● **Texte source**:
Ce moyen de communication est soumis par la jurisprudence au régime juridique organisé par l’article L.49 du Code électoral dans sa rédaction antérieure à la loi n°2011-412 du 14 avril 2011 jusqu’à présent. Aux termes de ce texte, il était interdit de distribuer ou faire distribuer, le jour du scrutin, des bulletins, circulaires et autres document (articles L.49, al31er et 2. – L. n° 85-1317, 13 déc. 1985, art. 22) à partir de la veille du scrutin à zéro heure, il est interdit de diffuser ou de faire diffuser par tout moyen de “communication au public par voie électronique” (loi n°2004-575, u 21 juin 2004, article 2) tout message ayant le caractère de propagande électorale. La violation de ce texte est sanctionnée pénalement par l’article L.89 du Code électoral.

● **Segment de données**:
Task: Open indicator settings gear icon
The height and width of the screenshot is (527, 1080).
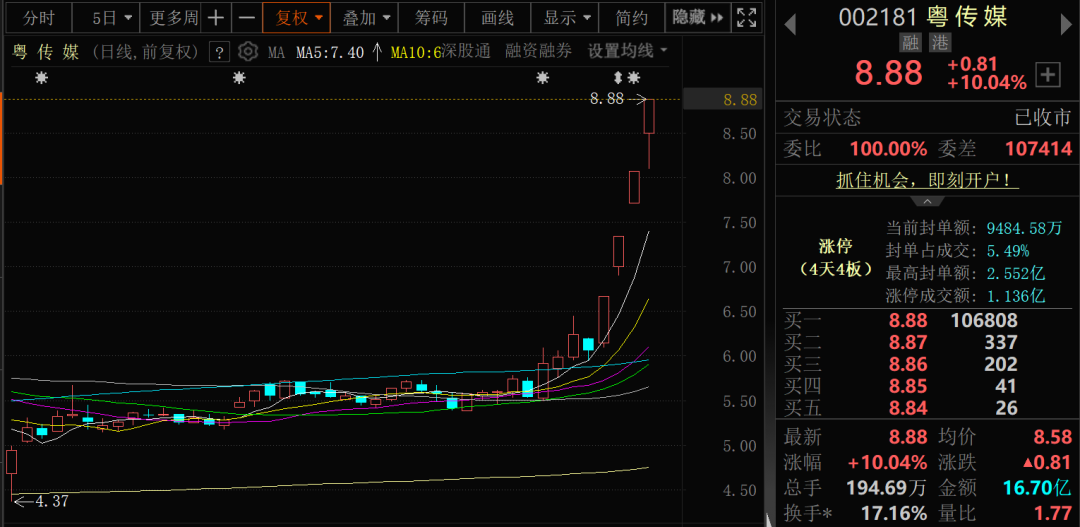Action: (x=247, y=52)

● **Consigne 1**:
Selon le texte sur la propagande électorale, quel article du Code électoral sanctionne pénalement la violation de l’interdiction ?
● **Consigne 2**:
Poursuivez le texte sur la propagande électorale après sa dernière phrase.
Les lignes ne jouent aucun rôle dans ce travail.

● **Réponse attendue 1**:
L’article L.89 du Code électoral.

● **Réponse attendue 2**:
Sous l’empire du texte antérieur qui interdisait, à partir de la veille du scrutin à zéro heure, de diffuser ou de faire diffuser par “tout moyen de communication audiovisuelle” tout message ayant le caractère de propagande électorale, le Conseil constitutionnel a jugé que le candidat élu ayant fermé l’accès au contenu de son site Internet entre le vendredi 7 juin 2002 à minuit et l’heure de clôture du scrutin de premier tour, ainsi que le vendredi 14 juin à minuit et l’heure de clôture du scrutin de second tour, le requérant n’est pas fondé à soutenir que l’existence de ce site Internet a violé les dispositions précitées de l’article L.49 du Code électoral (Cons. const., 19 déc. 2002, déc. n° 2002-2727 AN, Hauts-de-Seine, 8e circ. : Journal Officiel 27 Décembre 2002, CE, 8 juillet 2002 , n°239220, « Elections municipales de Rodez).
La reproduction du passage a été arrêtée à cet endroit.